Having now created fraction objects, we will want to start doing calculations with them. For that we'll need methods that implement the various mathematical functions. Here's the add method:

sub add {
    my ($self, $delta) = @_;

    if (ref $delta) {
        if (UNIVERSAL::isa($delta, ref $self)) {
            $self->{num} = $self->num  * $delta->den
                + $delta->num * $self->den;
            $self->{den} = $self->den  * $delta->den;
        } else {
            croak "Can't add a ", ref $delta, " to a ", ref $self;
        }
    } else {
        if ($delta =~ m|(\d+)/(\d+)|) {
            $self->add(Number::Fraction->new($1, $2));
        } elsif ($delta !~ /\D/) {
            $self->add(Number::Fraction->new($delta, 1));
        } else {
            croak "Can't add $delta to a ", ref $self;
        }
    }
    $self->normalise;
}

Once more we try to handle a number of different types of arguments. We can add the following things to our fraction object:

  • Another object of the same class (or a subclass).
  • A string in the format num/den.
  • An integer. This is converted to a fraction with a denominator of 1.

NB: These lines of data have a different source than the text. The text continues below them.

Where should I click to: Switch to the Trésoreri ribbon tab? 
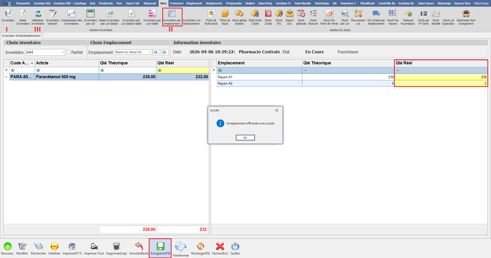click(x=176, y=3)
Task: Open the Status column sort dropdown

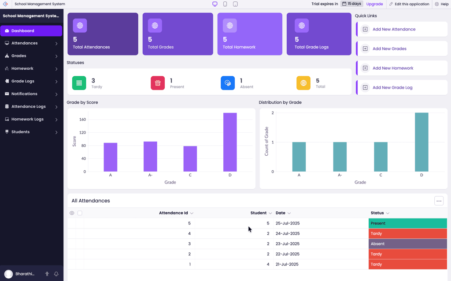Action: (388, 213)
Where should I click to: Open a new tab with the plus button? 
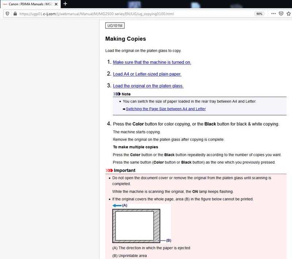tap(65, 4)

This then allows us to write code like this:

my $half           = Number::Fraction->new(1, 2);
my $quarter        = Number::Fraction->new(1, 4);
my $three_quarters = $half;
$three_quarters->add($quarter);

In my opinion, this code looks pretty horrible. It also has a nasty, subtle bug. Can you spot it? (Hint: What will be in $half after running this code?) To tidy up this code we can turn to operator overloading.

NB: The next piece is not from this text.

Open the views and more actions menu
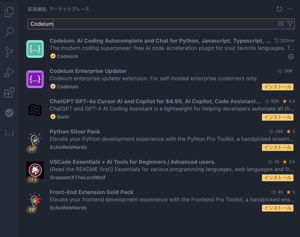(290, 9)
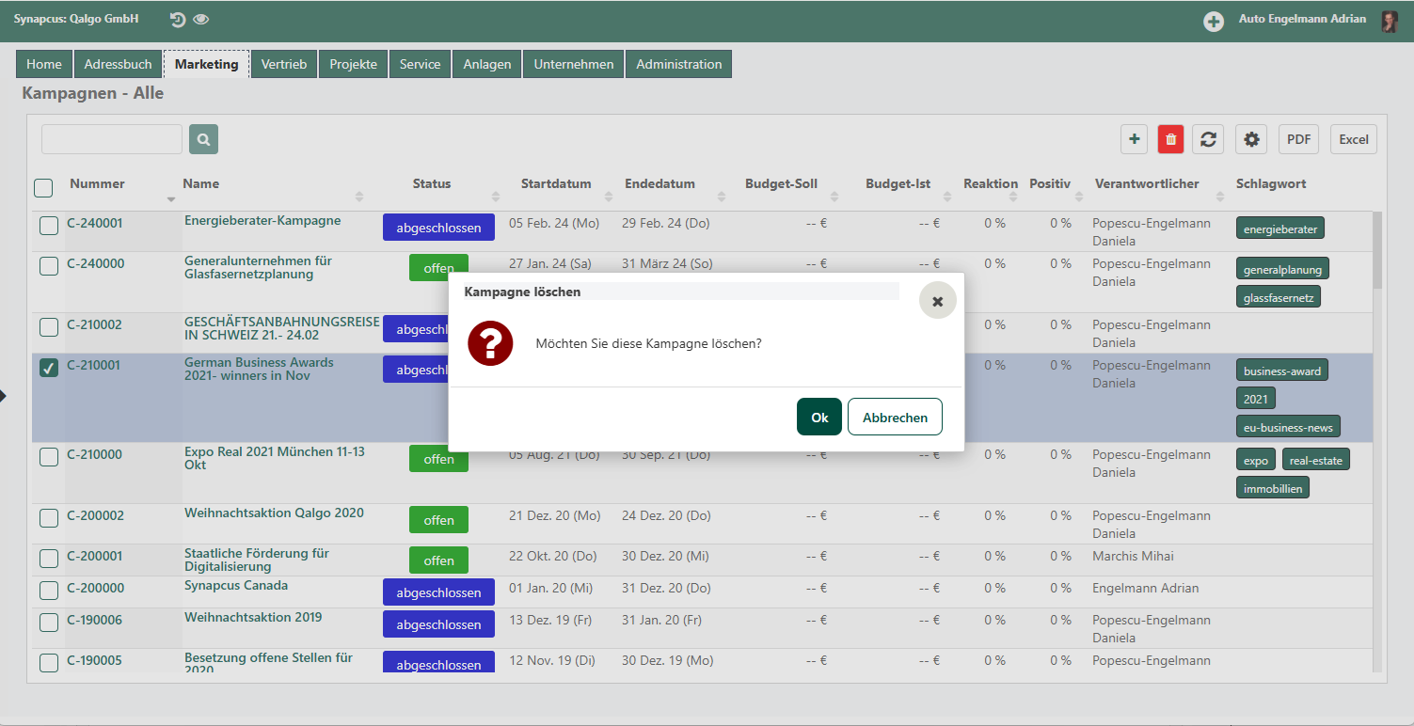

Number::Fraction — Operator Overloading

The module overload.pm is a standard part of the Perl distribution. It allows your objects to define how they will react to a number of Perl's operators. For example, we can add code like this to Number::Fraction:

use overload '+' => 'add';

Whenever a Number::Fraction is used as one of the operands to the + operator, the add method will be called instead. Code like:

$three_quarters = $half + '3/4';

is converted to:

$three_quarters = $half->add('3/4');

This is getting closer, but it still has a serious problem. The add method works on the $half object. In general, however, that's not how an assignment should work. If you were working with ordinary scalars and had code like:

$foo = $bar + 0.75;

You would be very surprised if this altered the value of $bar. Our objects need to work in the same way. We need to change our add method so that it doesn't alter $self but instead returns the new fraction.

sub add {
    my ($l, $r) = @_;
    if (ref $r) {
        if (UNIVERSAL::isa($r, ref $l) {
            return Number::Fraction->new($l->num * $r->den + $r->num * $l->den,
                    $l->den * $r->den})
        } else {
            ...
        } else {
            ...
        }
    }
}

In this example, I've only shown one of the sections, but I hope it's clear how it would work. Notice that I've also renamed $self and $delta to $l and $r. I find this makes more sense as we are working with the left and right operands of the + operator.